Separate Variables by Sensitivity
```hcl
variable "db_password" {
description = "Database master password"
type = string
sensitive = true
}
```
The `sensitive = true` flag prevents the value from appearing in plan output or logs.
- Non-sensitive variables: store in `terraform.tfvars` files, committed to the repo
- Sensitive variables: store in AWS Secrets Manager, HashiCorp Vault, or your CI/CD secret store — never in the repo
Tagging Strategy
Every resource should be tagged consistently. Tags are how you track costs, identify owners, and automate operations.
```hcl
locals {
common_tags = {
Environment = var.environment
Project = var.project_name
ManagedBy = "terraform"
Owner = var.team_name
CostCenter = var.cost_center
}
}
```
Apply `local.common_tags` to every resource. This makes cost allocation, security audits, and cleanup operations dramatically easier.
Testing Infrastructure Changes
Terraform changes can have cascading effects that are not obvious from the plan output. A few practices that catch problems before they reach production.

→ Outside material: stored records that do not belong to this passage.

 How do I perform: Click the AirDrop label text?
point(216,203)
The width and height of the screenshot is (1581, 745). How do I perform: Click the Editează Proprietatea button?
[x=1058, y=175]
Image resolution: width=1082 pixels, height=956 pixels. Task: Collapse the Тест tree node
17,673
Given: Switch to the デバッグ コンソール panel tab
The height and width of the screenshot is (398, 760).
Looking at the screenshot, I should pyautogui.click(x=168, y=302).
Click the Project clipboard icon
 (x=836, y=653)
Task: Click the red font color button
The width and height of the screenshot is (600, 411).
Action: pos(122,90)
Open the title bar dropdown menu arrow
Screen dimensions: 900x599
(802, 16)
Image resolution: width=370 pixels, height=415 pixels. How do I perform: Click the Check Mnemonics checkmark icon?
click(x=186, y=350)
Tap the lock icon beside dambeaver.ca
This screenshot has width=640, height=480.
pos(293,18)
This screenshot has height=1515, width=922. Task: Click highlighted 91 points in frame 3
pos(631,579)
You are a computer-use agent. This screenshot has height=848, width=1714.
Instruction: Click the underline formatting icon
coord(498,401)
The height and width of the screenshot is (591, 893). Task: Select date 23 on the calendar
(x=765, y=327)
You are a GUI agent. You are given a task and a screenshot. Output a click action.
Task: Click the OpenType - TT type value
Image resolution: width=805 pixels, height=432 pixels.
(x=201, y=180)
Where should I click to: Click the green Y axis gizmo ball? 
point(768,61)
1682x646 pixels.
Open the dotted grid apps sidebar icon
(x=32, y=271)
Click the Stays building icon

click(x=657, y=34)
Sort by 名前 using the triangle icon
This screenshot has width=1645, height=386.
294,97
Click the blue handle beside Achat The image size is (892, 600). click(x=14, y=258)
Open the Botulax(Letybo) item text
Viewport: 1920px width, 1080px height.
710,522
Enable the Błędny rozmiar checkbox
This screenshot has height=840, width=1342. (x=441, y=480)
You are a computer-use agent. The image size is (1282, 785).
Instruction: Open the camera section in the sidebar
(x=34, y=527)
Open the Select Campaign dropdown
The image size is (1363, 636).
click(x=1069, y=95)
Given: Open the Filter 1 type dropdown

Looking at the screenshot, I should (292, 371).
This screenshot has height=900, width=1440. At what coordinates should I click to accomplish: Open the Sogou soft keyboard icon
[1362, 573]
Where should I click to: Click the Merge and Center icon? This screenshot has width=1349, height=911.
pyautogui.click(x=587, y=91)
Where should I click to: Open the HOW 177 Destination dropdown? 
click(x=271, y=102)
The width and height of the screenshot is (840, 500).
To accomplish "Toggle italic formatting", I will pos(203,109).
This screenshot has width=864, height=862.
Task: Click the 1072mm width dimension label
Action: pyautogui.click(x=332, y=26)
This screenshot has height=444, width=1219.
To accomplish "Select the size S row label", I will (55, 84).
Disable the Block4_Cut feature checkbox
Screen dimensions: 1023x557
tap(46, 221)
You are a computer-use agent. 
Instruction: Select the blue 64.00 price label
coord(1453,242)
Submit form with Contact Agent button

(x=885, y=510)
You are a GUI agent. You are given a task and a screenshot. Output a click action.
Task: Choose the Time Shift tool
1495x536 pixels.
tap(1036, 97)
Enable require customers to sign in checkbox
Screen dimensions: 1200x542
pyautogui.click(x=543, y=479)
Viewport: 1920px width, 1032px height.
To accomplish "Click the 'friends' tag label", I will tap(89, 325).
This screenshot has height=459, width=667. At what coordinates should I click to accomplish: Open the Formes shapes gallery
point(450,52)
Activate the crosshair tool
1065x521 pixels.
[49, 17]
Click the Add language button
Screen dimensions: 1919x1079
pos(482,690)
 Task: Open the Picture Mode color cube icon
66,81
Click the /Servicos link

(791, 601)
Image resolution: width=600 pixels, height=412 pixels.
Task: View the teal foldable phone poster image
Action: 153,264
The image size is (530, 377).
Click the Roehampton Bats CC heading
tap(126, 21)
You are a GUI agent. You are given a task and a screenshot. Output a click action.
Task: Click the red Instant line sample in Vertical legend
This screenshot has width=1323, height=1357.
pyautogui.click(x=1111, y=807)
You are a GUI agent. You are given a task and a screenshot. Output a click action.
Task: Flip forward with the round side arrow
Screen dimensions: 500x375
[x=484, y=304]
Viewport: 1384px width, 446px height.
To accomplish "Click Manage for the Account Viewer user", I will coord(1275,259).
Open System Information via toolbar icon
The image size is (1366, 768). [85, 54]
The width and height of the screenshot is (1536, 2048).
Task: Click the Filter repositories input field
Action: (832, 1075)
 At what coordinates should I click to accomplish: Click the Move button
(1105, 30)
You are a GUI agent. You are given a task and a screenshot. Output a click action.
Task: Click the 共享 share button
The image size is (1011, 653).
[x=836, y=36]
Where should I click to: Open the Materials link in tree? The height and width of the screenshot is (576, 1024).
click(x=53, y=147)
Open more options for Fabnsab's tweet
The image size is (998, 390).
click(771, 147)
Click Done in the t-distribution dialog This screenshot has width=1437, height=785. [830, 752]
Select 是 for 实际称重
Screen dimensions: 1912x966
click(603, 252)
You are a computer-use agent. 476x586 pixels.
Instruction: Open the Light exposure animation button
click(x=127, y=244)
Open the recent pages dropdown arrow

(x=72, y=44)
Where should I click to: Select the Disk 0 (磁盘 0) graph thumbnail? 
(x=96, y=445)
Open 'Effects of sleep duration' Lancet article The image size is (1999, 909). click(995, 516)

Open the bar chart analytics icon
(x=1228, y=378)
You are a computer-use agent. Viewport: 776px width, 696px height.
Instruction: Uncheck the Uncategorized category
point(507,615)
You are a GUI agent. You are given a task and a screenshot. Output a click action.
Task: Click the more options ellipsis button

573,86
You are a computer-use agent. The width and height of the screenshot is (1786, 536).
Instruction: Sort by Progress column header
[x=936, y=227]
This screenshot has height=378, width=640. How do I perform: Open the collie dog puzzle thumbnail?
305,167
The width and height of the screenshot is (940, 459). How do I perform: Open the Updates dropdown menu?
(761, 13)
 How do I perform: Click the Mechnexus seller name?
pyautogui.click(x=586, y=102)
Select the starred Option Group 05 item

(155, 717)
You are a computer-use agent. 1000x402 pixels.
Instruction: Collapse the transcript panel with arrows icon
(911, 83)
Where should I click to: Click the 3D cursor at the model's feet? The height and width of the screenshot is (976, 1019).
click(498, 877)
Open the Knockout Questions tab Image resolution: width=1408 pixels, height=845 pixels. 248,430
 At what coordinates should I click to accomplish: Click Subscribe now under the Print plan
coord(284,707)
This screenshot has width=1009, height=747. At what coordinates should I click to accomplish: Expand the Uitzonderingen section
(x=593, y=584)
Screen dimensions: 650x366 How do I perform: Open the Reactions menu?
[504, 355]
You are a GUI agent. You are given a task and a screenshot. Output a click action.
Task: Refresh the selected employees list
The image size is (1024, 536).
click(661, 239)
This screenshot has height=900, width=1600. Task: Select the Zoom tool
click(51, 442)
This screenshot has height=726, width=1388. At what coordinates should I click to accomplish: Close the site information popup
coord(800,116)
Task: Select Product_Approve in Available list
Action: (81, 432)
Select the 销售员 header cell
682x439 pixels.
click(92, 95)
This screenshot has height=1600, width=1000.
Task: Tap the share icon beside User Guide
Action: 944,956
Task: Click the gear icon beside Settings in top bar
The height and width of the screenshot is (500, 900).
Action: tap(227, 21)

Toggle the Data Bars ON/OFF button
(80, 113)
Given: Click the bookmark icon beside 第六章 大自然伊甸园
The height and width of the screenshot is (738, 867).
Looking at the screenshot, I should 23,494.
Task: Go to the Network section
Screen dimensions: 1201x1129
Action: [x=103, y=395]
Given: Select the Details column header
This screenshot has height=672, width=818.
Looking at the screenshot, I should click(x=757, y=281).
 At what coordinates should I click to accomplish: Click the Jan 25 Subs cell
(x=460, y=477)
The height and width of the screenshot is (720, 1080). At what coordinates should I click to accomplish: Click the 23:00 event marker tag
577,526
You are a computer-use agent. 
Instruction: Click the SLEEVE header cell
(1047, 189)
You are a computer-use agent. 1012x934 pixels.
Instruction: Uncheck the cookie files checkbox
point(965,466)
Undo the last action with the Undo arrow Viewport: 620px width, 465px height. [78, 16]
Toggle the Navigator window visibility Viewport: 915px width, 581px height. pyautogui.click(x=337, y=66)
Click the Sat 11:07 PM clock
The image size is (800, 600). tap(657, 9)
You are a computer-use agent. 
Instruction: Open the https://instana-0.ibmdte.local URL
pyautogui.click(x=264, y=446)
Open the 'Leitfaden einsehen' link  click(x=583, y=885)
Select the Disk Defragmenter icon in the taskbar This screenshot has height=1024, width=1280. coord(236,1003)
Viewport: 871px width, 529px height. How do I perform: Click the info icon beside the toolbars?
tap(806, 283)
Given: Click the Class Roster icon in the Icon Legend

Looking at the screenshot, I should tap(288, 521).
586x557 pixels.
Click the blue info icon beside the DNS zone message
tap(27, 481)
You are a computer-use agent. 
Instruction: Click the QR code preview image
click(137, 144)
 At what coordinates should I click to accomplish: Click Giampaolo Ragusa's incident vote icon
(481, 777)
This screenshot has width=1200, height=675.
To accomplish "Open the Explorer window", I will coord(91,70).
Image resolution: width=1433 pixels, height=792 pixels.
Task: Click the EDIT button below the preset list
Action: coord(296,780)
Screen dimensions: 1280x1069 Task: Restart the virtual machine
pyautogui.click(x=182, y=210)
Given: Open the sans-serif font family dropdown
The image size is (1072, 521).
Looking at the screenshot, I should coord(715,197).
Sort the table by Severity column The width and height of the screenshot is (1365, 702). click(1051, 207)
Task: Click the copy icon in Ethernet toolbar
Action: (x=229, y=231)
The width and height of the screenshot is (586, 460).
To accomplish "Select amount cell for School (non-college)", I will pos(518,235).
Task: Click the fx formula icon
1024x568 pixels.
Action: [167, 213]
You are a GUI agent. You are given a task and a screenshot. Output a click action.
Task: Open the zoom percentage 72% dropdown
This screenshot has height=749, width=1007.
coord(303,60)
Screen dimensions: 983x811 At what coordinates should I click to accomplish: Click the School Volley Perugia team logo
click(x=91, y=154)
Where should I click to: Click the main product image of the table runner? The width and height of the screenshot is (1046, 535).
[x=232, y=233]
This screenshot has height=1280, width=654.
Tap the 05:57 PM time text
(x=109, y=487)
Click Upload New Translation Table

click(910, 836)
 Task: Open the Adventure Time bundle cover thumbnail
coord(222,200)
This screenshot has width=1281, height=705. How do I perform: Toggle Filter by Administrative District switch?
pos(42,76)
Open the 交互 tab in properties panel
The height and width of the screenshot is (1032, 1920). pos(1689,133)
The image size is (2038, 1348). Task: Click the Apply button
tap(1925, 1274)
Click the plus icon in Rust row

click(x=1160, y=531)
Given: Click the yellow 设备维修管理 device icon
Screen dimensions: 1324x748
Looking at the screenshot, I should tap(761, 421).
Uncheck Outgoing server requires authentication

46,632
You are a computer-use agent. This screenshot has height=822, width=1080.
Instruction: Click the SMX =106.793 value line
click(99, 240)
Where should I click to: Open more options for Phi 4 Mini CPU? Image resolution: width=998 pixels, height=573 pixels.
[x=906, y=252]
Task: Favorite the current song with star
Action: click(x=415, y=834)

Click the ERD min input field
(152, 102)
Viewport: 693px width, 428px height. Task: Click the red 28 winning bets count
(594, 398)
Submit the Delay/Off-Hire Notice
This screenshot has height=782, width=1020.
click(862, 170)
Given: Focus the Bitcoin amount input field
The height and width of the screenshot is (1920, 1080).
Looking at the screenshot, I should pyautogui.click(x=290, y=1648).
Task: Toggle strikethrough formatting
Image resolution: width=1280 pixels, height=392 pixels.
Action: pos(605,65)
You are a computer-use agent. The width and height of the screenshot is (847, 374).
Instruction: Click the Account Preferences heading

Always Test in Staging First
This sounds obvious, but it is frequently skipped under time pressure. Staging should be as close to production as possible — same module versions, same configuration, smaller instance sizes.
Use `terraform plan -target` Carefully
Targeted applies are useful for emergencies but dangerous as a habit. They can leave your state in an inconsistent condition. Prefer full applies whenever possible.
Validate Before Apply
```bash
terraform fmt -check
terraform validate
terraform plan -out=tfplan
```
Run these in CI before any apply. `terraform validate` catches syntax errors and obvious configuration mistakes. `terraform fmt -check` enforces consistent formatting.
The Patterns That Matter Most
After managing infrastructure for dozens of production systems, the practices that prevent the most incidents are:
1. Remote state with locking — always
2. Every change through a PR with plan review
3. Separate state per environment
4. Automated drift detection
5. Sensitive values never in the repo
Get these right and Terraform becomes a reliable, auditable foundation for your infrastructure. Skip them and you will eventually have a bad day.